Tretton adds: "Backward compatibility meant people didn't feel like that the investment they'd made in the previous five years was completely abandoned and they had to dig into their pockets again to stay on top of where the games industry was headed."

"Microsoft was a company that you had to respect," Tretton says. "It certainly had tremendous resources and expertise. We were well aware that the market was incredibly competitive, but we weren't Sony veterans; we were industry veterans. Particularly in the West -- and with them being a US-based company -- we had a healthy respect for them. But they tended to have a heritage more in PC gaming or seemed to have a connection with first-person shooters with Halo. While that was a segment of our business, we felt like we had an advantage on a worldwide basis and being able to appeal to global markets."

He continues: "You certainly have to give Microsoft credit for generating excitement with the Xbox. It was a great time in gaming. I'm a firm believer in rising tide lifts all boats. Games grew exponentially after the launch of the original PlayStation."
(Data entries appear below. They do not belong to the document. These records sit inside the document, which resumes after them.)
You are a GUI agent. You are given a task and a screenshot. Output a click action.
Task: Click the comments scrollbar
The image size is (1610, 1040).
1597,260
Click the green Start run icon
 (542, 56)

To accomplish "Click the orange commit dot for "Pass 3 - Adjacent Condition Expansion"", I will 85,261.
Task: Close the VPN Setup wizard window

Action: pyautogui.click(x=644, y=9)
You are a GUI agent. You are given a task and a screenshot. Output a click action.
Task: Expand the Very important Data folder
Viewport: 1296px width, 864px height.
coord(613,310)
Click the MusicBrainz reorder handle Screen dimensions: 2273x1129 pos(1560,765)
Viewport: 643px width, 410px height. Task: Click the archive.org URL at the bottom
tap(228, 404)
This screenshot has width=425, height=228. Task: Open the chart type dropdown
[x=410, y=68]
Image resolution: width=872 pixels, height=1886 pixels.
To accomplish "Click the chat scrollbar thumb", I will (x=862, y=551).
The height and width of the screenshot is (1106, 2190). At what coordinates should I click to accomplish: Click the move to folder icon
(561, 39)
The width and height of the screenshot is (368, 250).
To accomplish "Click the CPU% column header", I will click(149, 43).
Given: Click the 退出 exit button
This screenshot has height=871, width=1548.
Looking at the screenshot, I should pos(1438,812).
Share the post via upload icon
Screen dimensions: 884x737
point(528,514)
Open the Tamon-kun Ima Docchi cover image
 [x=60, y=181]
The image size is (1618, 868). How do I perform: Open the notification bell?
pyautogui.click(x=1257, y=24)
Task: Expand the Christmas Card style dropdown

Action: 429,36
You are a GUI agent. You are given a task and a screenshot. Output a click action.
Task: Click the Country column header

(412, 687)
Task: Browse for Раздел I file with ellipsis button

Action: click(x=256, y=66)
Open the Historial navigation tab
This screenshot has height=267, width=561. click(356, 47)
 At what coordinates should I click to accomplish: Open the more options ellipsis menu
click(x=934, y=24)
"We targeted Microsoft from day one -- we were ruthless," he says. "I'm not of this mentality anymore, but at the time it was life or death as far as I was concerned. We had this expression in our business meetings: 'Kill them right at the start and take no prisoners' when it came to Microsoft. It worked at least for PS2, and it continued to work on PS3 and PS4, and it'll probably continue to work on PS5 because we drove piles under the strength of the PlayStation equals games concept at that stage when we were getting ready to take Microsoft on."

"Both PlayStation and PlayStation 2 were the foundations of a really strong and solid business across the world," Maguire says. "It didn't happen everywhere at the same time. But the global expansion was the result of those two machines showing that it worked and you have to get some more people on board that haven't tried it yet. It was the bedrock of something which might have been the first one -- that was a runaway success -- and then it died. But it didn't; it went the right way."

He continues: "It was the right product at the right time and the right price. It was something everyone could get into easily, there was a huge breadth of content, it went through age groups and had a great price -- that's difficult to say no to."

Tretton concludes: "PlayStation 2 was the culmination of ushering in video games as mainstream entertainment. People stopped questioning whether it was a fad that was going to go away and started to look at it as a legitimate entertainment medium on a par with box office or the music industry."